What a ride that would be! Imagine flashing high above the center of a giant sunspot, a gaping crater 100,000 miles across, spanned by bridges of fire over which our planet Earth could roll like a child's hoop along a sidewalk. The explosion of the most powerful hydrogen bomb would pass unnoticed in that inferno, where whole continents of incandescent gas leap skyward at hundreds of miles a second, sometimes escaping completely into space.
Ray Bradbury, in his short story The Golden Apples of the Sun, described the descent of a spaceship into the solar atmosphere to obtain a sample of the Sun (which we now know, incidentally, to be 90 percent hydrogen, 10 percent helium, plus a mere trace of all the other elements). When I first read this story, I dismissed it as charming fantasy; now I am not so sure. In one sense we have already reached out and touched the Sun, for we made radar contact with it in 1959 -- and how unbelievable that would have seemed a generation ago! Even a close physical approach no longer seems completely out of the question, thanks to the development of the new science of plasma physics, born within the last 10 years.
Plasma physics, sometimes known by the jawbreaking name of magnetohydrodynamics, is concerned with the handling of very hot gases in magnetic fields. Already it has enabled us to produce temperatures of tens of millions of degrees in the laboratory, and ultimately it may lead to the goal of limitless power from hydrogen fusion.
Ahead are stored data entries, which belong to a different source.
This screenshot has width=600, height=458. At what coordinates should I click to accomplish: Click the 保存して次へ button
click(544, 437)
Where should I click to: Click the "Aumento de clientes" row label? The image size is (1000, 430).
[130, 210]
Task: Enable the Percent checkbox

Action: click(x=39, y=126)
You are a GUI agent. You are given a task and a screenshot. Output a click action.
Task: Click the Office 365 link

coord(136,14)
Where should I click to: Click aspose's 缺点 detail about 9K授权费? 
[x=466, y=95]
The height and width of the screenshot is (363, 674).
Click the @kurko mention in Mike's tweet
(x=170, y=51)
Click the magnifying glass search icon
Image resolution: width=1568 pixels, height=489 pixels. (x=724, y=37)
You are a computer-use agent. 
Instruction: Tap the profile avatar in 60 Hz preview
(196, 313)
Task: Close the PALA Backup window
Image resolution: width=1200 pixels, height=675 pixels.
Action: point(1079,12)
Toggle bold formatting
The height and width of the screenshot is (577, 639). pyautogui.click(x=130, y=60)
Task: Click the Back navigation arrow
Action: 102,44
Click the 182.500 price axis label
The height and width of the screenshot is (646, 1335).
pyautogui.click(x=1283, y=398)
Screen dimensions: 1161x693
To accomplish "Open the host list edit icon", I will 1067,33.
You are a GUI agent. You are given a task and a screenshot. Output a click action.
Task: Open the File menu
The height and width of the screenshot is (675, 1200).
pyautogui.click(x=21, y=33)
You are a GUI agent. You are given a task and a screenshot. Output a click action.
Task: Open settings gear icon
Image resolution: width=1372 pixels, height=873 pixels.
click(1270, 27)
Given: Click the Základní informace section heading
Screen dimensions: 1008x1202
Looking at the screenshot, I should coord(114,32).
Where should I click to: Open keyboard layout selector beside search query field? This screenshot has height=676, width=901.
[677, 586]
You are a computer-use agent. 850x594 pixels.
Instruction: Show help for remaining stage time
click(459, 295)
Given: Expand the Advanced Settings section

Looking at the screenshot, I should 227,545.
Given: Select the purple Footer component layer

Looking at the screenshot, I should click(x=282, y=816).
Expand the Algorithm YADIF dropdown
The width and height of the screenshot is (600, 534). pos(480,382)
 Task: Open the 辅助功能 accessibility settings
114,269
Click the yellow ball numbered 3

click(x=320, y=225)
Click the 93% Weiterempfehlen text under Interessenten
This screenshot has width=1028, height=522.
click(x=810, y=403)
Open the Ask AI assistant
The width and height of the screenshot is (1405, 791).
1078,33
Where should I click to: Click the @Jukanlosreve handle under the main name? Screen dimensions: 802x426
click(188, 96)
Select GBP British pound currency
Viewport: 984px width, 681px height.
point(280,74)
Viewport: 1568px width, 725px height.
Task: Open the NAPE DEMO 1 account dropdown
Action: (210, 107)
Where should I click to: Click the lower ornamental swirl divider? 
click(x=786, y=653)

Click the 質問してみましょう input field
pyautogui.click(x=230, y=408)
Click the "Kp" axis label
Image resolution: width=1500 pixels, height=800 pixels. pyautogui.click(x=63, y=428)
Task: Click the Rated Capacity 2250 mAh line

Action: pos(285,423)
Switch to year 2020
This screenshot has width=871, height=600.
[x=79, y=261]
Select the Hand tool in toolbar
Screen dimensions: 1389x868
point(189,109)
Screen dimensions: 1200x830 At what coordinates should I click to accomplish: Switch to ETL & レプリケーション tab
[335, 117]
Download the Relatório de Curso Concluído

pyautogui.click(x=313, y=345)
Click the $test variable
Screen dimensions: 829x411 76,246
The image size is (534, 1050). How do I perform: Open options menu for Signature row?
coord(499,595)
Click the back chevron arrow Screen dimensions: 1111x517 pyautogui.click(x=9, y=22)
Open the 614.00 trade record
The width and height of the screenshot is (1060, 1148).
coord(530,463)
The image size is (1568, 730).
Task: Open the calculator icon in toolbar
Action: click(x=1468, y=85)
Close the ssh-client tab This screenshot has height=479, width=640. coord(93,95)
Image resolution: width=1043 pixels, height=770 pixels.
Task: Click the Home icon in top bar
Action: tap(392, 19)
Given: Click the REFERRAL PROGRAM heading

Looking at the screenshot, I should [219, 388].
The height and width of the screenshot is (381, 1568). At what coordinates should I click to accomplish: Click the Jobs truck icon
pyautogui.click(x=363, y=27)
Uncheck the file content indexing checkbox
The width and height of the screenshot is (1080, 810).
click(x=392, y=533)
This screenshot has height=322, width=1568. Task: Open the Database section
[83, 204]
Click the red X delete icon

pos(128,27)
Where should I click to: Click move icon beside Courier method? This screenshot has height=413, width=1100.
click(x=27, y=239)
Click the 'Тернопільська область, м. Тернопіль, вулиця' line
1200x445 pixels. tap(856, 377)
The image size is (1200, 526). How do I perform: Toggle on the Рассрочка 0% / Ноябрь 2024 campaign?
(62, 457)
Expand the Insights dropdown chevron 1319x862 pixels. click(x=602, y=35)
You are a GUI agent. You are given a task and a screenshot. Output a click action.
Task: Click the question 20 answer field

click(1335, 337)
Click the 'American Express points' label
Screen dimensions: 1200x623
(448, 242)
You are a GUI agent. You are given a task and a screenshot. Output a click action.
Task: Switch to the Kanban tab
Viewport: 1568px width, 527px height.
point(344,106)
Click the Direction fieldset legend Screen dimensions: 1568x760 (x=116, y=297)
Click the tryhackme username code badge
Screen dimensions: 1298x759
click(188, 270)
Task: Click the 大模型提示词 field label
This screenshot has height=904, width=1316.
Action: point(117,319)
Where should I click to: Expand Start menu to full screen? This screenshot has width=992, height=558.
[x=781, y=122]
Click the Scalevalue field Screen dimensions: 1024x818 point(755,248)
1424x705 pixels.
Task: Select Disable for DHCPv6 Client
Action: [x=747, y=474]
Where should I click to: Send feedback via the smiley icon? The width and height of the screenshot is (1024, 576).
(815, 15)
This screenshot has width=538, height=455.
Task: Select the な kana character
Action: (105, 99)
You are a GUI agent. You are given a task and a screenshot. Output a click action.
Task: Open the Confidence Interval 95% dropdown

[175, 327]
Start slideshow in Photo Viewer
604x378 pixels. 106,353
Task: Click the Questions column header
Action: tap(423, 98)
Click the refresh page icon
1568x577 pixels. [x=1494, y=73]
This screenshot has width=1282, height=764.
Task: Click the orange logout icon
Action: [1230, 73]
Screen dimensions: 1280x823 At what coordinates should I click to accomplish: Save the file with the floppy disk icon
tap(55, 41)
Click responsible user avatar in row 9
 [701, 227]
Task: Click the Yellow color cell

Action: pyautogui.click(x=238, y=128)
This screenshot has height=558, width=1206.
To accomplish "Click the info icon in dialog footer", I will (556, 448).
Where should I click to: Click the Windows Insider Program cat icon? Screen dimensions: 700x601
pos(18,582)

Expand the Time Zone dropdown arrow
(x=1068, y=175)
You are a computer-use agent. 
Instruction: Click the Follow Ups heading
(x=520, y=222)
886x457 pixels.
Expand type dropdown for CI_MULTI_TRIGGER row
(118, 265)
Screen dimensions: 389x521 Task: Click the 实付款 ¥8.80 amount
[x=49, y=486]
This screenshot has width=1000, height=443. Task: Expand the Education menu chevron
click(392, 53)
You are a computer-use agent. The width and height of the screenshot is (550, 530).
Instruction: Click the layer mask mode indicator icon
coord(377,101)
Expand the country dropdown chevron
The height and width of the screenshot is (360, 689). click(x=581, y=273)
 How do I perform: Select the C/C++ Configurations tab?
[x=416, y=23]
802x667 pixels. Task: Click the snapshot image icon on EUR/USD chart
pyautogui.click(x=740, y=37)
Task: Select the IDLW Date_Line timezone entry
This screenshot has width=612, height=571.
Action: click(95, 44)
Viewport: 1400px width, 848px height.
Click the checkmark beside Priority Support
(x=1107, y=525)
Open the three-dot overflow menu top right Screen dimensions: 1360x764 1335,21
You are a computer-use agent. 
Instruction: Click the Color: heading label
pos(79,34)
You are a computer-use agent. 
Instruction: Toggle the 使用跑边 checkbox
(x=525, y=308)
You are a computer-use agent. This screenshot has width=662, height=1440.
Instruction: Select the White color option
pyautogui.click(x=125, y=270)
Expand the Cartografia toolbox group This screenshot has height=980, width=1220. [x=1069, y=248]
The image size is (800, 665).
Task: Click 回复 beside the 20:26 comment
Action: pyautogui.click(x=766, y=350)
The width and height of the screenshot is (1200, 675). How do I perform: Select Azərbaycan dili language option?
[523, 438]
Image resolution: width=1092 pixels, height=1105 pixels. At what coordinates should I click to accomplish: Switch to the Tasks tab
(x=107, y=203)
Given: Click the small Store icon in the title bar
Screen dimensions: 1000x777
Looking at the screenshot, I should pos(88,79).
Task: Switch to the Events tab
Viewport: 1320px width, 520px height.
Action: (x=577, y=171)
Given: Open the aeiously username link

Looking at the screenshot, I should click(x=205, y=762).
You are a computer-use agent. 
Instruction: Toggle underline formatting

I suggest that, when we have acquired some real mastery of this infant science, it will also give us magnetic or electric shields that can provide for more effective protection against both temperature and pressure than can be obtained from any walls of metal. The old science-fiction idea of the impenetrable shield of force may no longer be a dream; we may be forced to discover it, as the only real answer to the ICBM. When we possess it, we may have a key not only to the interior of the Earth, but even, perhaps, to the interior of the Sun.
• • •
This search for the unattainable has taken us, in imagination, to some strange and hostile places. The center of the Earth, the depths of the Jovian atmosphere, the surface of the Sun -- though these are certainly beyond the reach of today's technologies, I have given reasons for thinking that they need not be forever out of bounds, if we really desire to visit them.